Challenge 1 — Basic Token Contract
The smart contract shown below is published at 0xBe560932… and is funded with about €100 worth of ether. Please try to plunder it. There are two ways to win:
- Find a weakness and drain the contract yourself.
- Take more ETH out of the contract than you put in and contact me.
There’s one important rule: you may not go after me and my private key.
You can find the full code for this challenge on GitHub.
The code in this contract is based on the Ethereum sample token application as well as the DAO contract, but much simpler and with very limited functionality. I funded the contract with ETH when it was created.
You can buy tokens from the contract for 1 finney and get them refunded.
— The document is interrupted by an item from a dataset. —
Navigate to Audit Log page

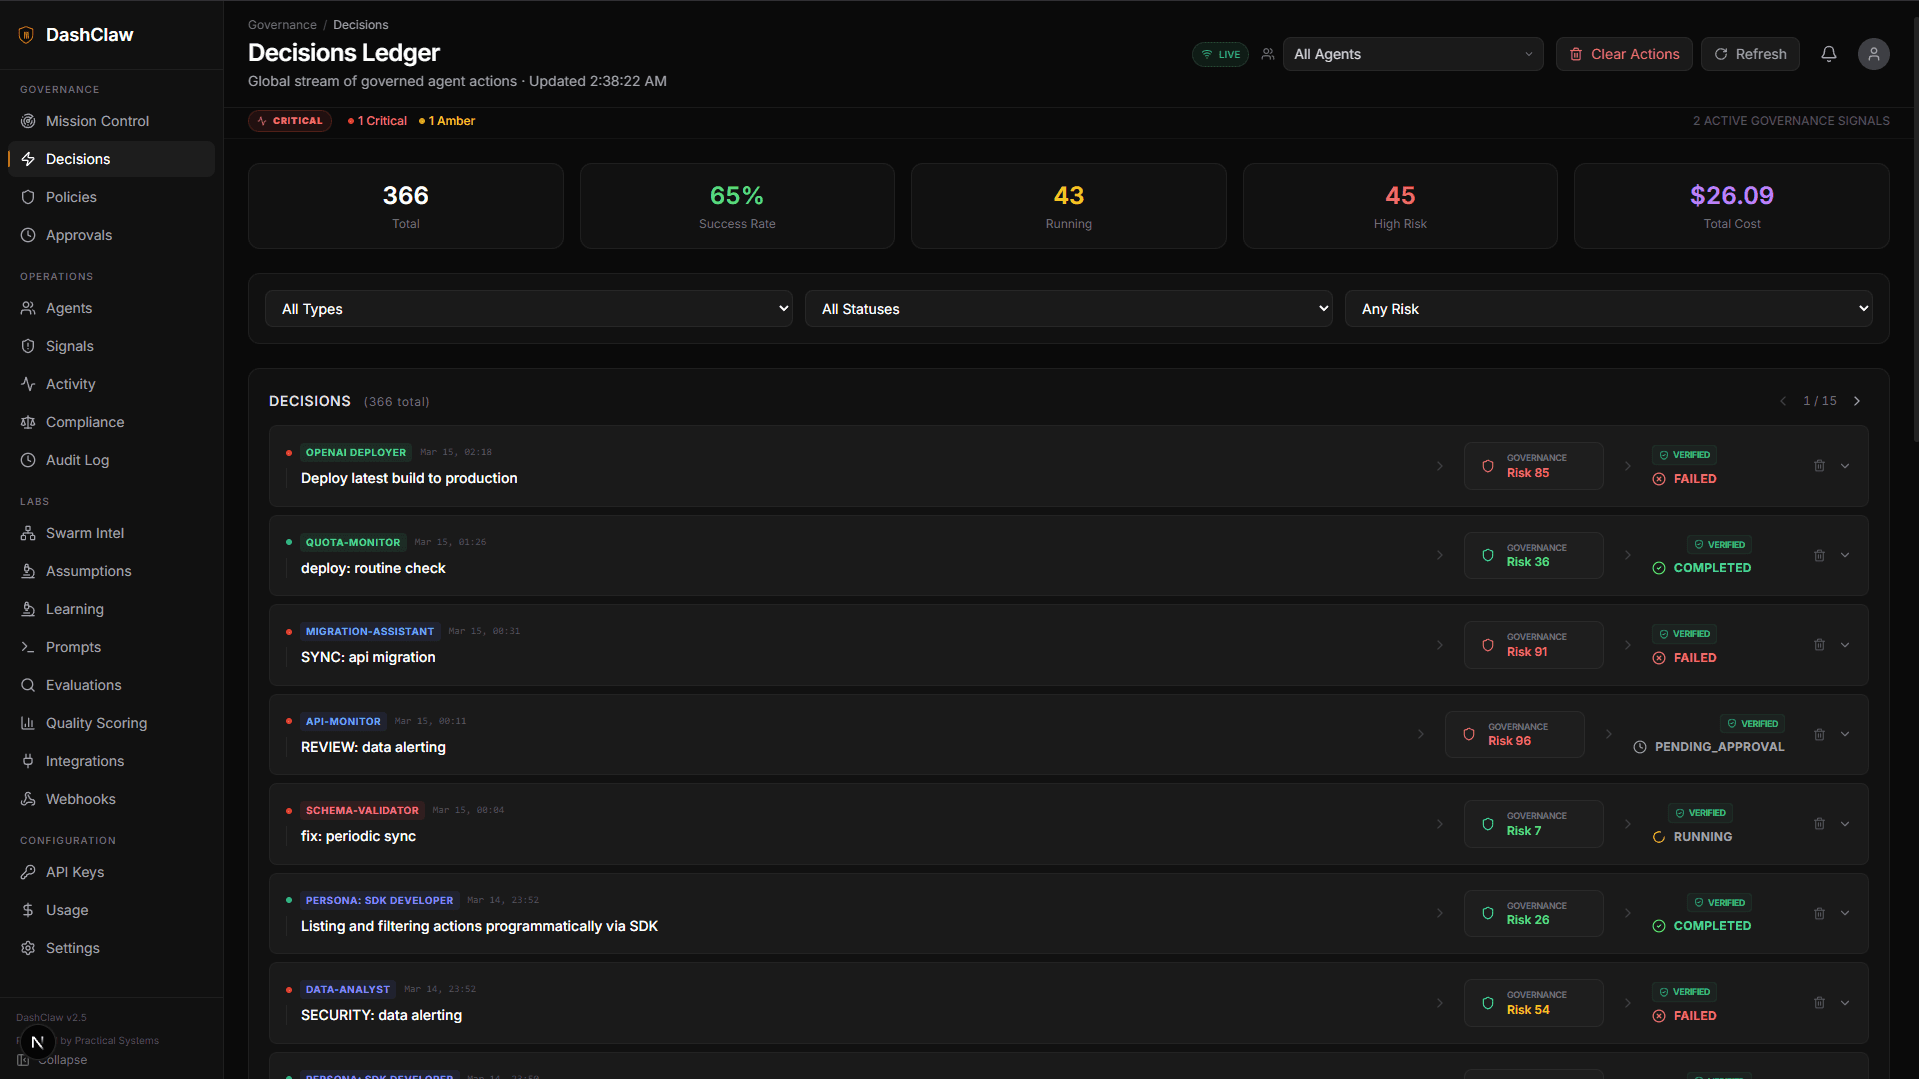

Update on Aug. 2, 2016: You can buy a token by sending 0.001 ETH to the contract, which is located at 0xBe560932…. Selling a token requires you to “watch” the contract (see Challenge 5) in your wallet software and select the refund() method.
Ideally, a smart hacker can steal all the funds inside the contract on their own, without any help. However, even a small theft means the code is not secure, so I consider that winning. If the latter scenario were to occur, I would still need to pay out the winner manually.
This is why I built a backdoor into the contract. I allows me to take the funds out and send them to the winner.
I also use the backdoor when the challenge expires without a winner, see the deadline below.
A bug in the backdoor that doesn’t involve my private key is fair game. Exploiting a bug in Ethereum, Solidity, etc. is also fair game. I may even decide to hack the contract myself. Update 2016–08–02: this indeed happened when I robbed Challenge 2 myself
The reason I put my own money into this challenge is to hone my skills at writing secure, smart contract code. Perhaps this particular contract is impenetrable, but as I publish more complex code, the odds of my making a mistake increase.
I will withdraw funds from the contract on or after Sept. 17, 2016. The challenge expires on Sept. 30, 2016. The reason for this delay is to give you the opportunity to set up a trap for me that takes effect the moment I try to pull the funds out, if that is at all possible.
P.S. While I was writing the code for this contract, using the Mix IDE, there were some things that confused me:
- If I click on the refresh button, Mix crashes 9 of 10 times.
- I have to re-enter the transactions in the scenario every time I restart the editor, with or without a crash.
Am I doing something wrong? Should I use a different IDE?